Here is a block of entries. Write out its lines exactly, from the first through the one containing "Task: Click the globe System Monitoring icon".

....

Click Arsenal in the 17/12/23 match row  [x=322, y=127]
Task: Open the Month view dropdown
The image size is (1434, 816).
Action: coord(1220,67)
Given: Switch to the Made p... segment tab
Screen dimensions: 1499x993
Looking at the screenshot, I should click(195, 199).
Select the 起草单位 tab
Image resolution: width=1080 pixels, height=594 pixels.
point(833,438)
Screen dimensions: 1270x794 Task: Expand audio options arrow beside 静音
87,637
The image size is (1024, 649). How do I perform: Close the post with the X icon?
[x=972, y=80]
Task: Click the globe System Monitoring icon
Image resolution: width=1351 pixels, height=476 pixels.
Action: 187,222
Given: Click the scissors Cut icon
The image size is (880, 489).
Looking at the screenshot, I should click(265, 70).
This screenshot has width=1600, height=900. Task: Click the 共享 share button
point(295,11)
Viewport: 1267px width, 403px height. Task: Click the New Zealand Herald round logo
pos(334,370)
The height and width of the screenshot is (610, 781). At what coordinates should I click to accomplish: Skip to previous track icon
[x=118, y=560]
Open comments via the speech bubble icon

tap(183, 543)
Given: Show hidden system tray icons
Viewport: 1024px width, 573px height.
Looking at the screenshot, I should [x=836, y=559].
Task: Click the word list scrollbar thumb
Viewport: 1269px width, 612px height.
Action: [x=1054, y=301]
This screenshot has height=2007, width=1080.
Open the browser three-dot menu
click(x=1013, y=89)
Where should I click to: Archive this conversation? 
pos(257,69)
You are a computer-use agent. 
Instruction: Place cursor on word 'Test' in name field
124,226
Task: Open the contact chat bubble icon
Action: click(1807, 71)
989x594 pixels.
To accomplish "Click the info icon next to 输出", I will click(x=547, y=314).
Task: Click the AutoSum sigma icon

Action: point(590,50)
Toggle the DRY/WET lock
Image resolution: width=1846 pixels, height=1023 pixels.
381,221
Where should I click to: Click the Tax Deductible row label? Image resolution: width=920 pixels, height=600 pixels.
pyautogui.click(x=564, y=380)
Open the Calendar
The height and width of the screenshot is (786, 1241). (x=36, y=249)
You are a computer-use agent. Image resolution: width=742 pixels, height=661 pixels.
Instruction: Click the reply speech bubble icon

....

• Answer box:
Click Arsenal in the 17/12/23 match row  [x=322, y=127]
Task: Open the Month view dropdown
The image size is (1434, 816).
Action: coord(1220,67)
Given: Switch to the Made p... segment tab
Screen dimensions: 1499x993
Looking at the screenshot, I should click(195, 199).
Select the 起草单位 tab
Image resolution: width=1080 pixels, height=594 pixels.
point(833,438)
Screen dimensions: 1270x794 Task: Expand audio options arrow beside 静音
87,637
The image size is (1024, 649). How do I perform: Close the post with the X icon?
[x=972, y=80]
Task: Click the globe System Monitoring icon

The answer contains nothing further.